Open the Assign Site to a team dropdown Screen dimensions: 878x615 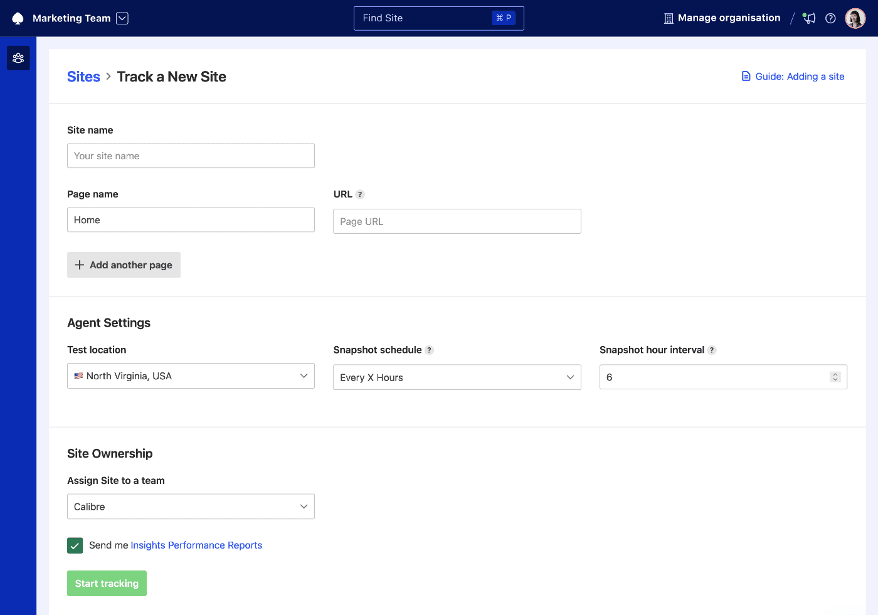pyautogui.click(x=191, y=506)
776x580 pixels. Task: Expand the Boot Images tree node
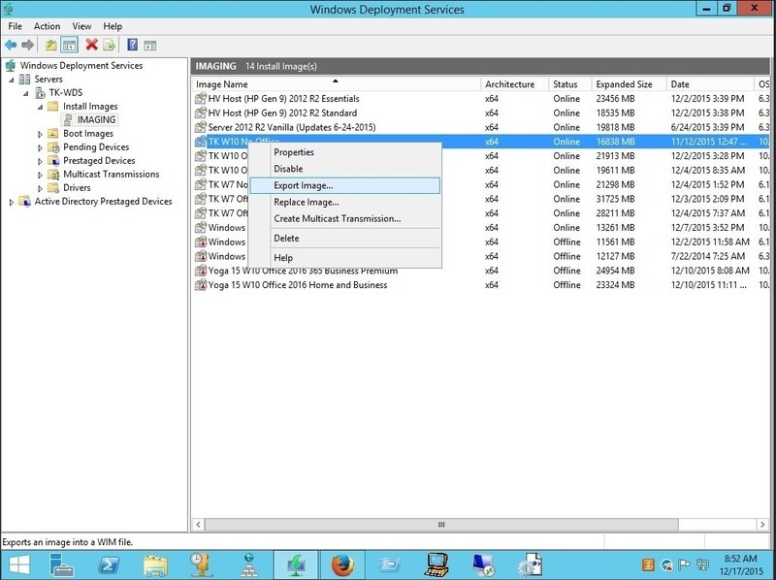tap(43, 133)
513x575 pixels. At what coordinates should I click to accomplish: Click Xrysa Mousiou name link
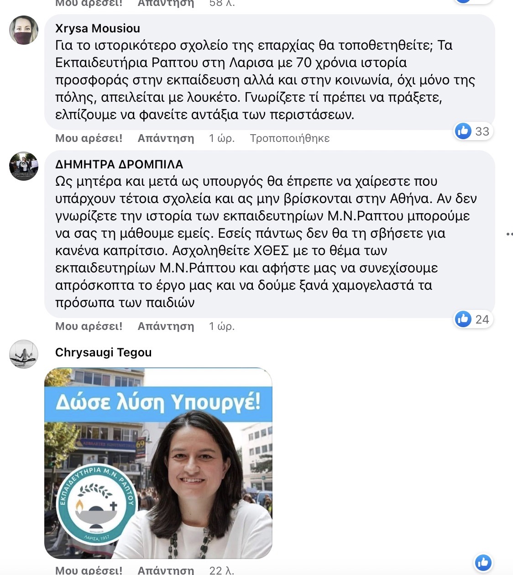point(98,28)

───

Written task: Reproduce word for word the lines starting at the one that contains "776x580 pixels. Task: Expand" and ending with the final line of the items, omitting the pictures.

Solution for this exercise:
776x580 pixels. Task: Expand the Boot Images tree node
tap(43, 133)
513x575 pixels. At what coordinates should I click to accomplish: Click Xrysa Mousiou name link
point(98,28)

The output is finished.